▶ **DATASET ENTRIES**:
____
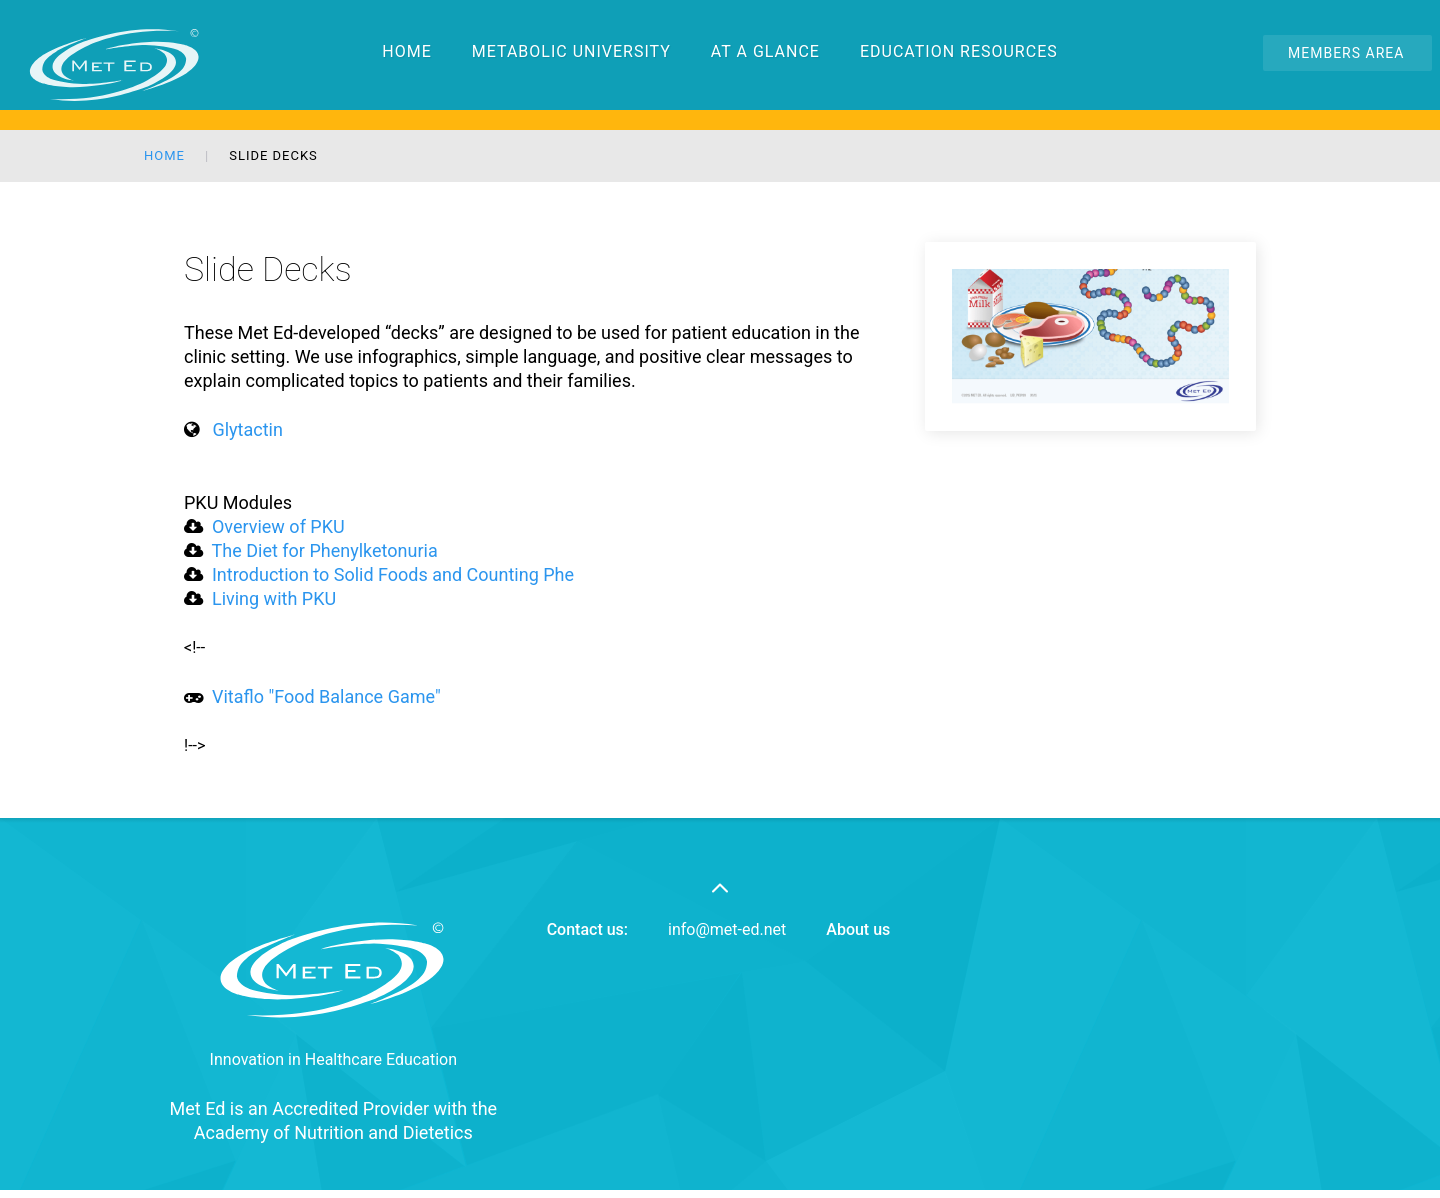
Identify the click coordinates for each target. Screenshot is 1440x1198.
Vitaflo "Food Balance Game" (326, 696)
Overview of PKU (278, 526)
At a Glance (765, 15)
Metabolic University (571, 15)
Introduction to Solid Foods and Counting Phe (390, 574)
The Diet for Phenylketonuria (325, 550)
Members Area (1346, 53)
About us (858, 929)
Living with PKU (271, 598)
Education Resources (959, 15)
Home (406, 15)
____
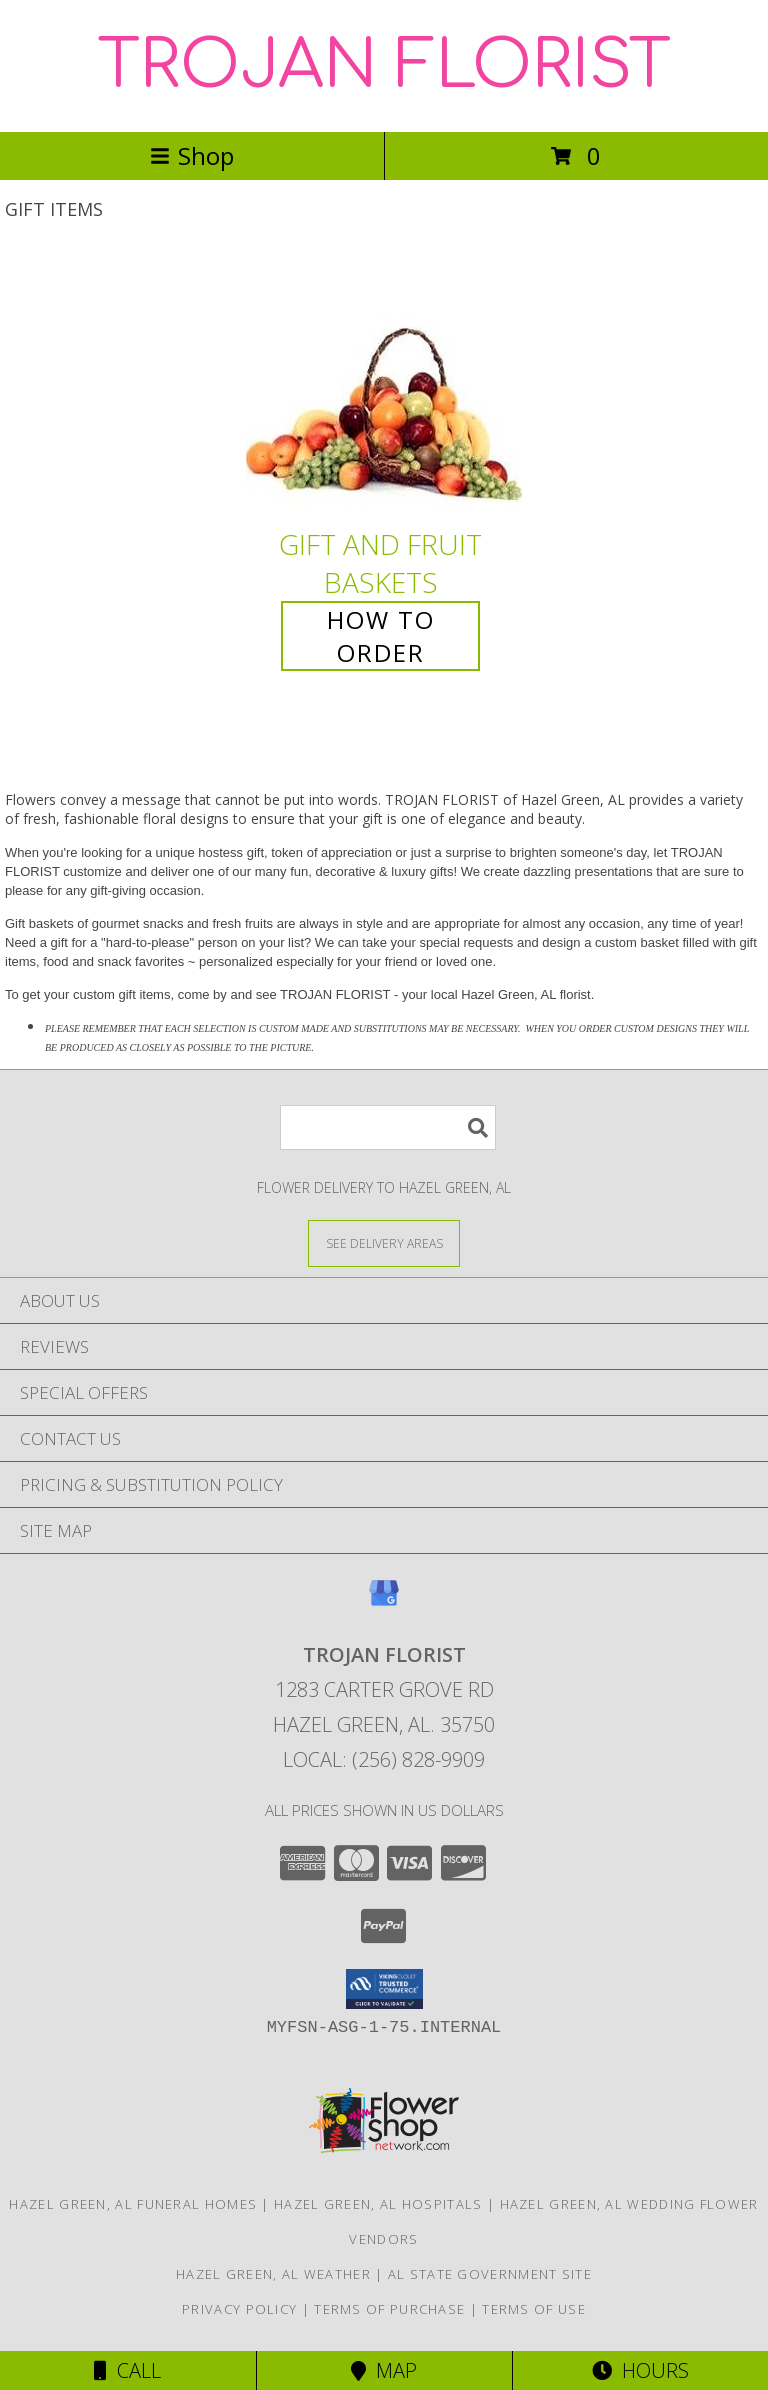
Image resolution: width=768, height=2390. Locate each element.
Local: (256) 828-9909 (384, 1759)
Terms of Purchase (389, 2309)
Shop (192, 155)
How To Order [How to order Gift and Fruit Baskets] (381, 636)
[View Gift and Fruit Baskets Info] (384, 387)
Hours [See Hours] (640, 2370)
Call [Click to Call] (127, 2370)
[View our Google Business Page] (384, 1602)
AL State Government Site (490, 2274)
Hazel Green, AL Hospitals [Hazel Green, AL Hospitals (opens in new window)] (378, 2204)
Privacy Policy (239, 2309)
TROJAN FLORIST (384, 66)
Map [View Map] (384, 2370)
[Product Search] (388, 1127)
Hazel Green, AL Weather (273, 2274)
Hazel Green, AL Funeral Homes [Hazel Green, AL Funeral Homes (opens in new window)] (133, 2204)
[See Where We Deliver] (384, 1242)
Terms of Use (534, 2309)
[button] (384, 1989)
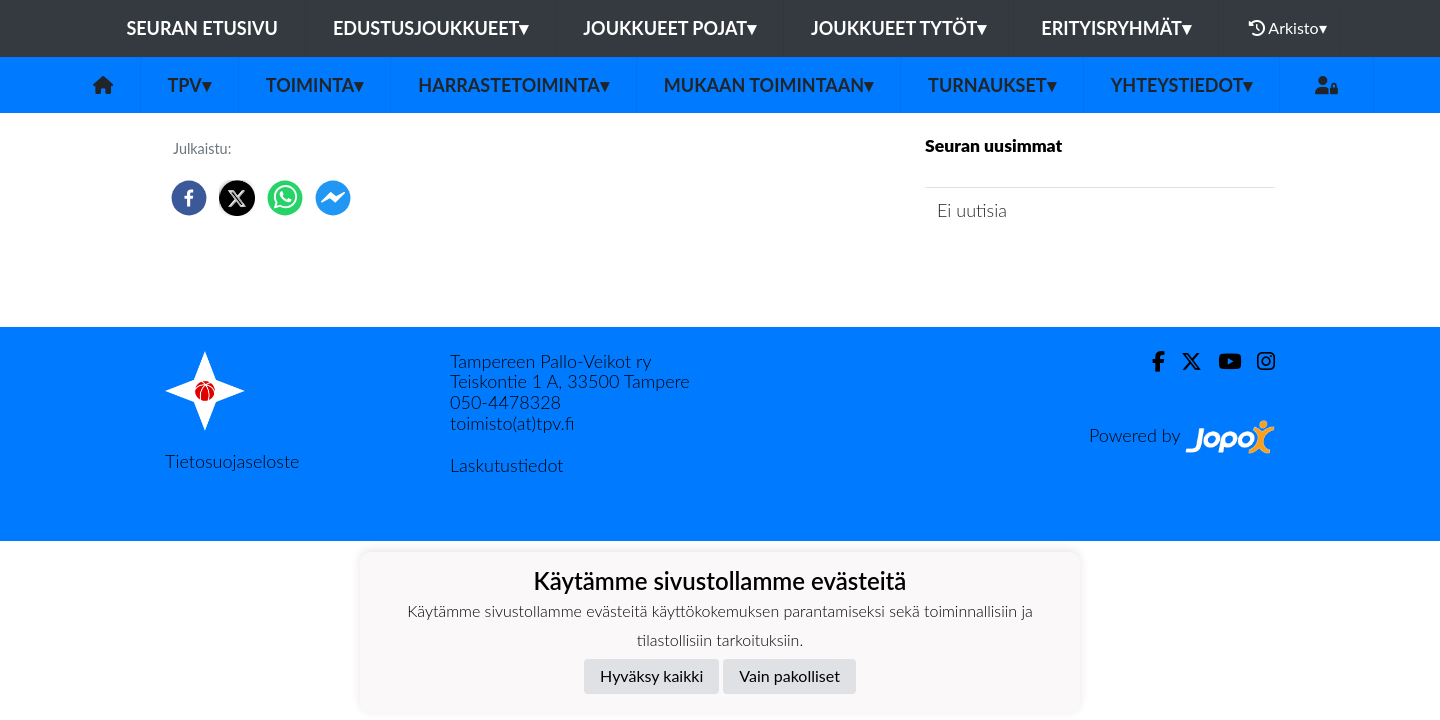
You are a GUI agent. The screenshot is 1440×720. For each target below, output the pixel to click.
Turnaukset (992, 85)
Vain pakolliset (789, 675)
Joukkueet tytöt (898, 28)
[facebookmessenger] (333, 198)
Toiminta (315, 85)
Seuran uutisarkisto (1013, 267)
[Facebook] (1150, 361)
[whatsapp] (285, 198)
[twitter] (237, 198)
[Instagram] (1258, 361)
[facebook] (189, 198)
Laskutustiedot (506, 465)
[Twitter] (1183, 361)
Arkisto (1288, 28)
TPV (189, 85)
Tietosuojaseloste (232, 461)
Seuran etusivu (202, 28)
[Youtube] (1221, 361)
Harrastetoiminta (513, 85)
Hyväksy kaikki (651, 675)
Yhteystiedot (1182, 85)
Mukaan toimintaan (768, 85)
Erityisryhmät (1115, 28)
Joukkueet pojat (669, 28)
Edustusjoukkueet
____
Echo the entries word for word, from the line with "Identify the click" up to and including the line with "Education Resources (959, 15)".

Identify the click coordinates for each target. Screenshot is 1440x1198.
Vitaflo "Food Balance Game" (326, 696)
Overview of PKU (278, 526)
At a Glance (765, 15)
Metabolic University (571, 15)
Introduction to Solid Foods and Counting Phe (390, 574)
The Diet for Phenylketonuria (325, 550)
Members Area (1346, 53)
About us (858, 929)
Living with PKU (271, 598)
Education Resources (959, 15)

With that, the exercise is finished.